**To do**
Read the records beneath this task and copy every line that contains the string "link".

**Study material**
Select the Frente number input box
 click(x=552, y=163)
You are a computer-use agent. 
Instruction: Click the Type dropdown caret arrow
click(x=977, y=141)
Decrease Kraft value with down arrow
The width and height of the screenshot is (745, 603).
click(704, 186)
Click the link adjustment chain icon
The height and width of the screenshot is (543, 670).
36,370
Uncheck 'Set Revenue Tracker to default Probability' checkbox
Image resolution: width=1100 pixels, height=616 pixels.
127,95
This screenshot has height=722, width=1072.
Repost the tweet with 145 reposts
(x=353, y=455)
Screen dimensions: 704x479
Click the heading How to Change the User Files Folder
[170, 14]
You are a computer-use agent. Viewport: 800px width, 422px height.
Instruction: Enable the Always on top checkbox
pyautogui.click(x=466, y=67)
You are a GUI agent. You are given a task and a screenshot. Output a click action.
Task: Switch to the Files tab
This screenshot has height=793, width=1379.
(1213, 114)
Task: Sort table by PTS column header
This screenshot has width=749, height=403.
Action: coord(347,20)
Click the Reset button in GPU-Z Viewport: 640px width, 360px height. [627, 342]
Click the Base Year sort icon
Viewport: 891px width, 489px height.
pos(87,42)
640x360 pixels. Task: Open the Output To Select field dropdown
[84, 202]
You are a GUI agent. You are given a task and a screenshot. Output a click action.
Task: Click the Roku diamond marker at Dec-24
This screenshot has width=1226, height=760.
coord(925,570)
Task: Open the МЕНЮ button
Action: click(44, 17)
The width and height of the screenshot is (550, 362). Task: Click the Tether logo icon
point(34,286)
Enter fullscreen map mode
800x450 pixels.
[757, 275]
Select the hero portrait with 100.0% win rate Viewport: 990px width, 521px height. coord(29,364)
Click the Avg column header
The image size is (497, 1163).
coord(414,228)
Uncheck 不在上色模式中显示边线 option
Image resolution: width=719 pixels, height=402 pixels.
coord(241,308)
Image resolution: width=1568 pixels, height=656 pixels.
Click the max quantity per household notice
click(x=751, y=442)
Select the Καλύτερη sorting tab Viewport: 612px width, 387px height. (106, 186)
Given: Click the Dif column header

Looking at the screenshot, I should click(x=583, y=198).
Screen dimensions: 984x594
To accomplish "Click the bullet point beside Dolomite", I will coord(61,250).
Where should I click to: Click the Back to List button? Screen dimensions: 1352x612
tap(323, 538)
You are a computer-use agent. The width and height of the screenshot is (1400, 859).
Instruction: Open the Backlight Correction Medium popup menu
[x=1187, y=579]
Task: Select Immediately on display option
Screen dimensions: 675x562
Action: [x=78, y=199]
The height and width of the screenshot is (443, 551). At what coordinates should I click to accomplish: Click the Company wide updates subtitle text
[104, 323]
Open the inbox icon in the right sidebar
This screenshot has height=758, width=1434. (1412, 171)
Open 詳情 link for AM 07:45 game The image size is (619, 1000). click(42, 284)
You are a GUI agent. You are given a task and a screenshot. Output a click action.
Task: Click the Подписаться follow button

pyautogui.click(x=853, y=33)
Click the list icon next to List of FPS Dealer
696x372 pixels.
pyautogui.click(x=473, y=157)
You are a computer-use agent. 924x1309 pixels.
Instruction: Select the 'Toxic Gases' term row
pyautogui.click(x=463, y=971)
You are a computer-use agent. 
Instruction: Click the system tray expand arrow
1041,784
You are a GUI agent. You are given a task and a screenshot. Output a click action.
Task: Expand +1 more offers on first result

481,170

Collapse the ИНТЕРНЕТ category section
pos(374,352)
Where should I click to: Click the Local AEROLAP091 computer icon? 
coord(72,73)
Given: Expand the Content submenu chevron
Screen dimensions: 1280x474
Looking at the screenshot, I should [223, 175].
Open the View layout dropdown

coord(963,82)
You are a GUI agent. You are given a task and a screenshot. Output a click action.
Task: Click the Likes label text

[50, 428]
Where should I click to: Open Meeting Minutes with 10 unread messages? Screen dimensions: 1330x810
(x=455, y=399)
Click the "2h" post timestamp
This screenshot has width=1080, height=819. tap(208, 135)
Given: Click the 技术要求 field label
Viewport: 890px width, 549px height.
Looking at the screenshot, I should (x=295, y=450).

**Output for this task**
Click the link adjustment chain icon
Open 詳情 link for AM 07:45 game The image size is (619, 1000). click(42, 284)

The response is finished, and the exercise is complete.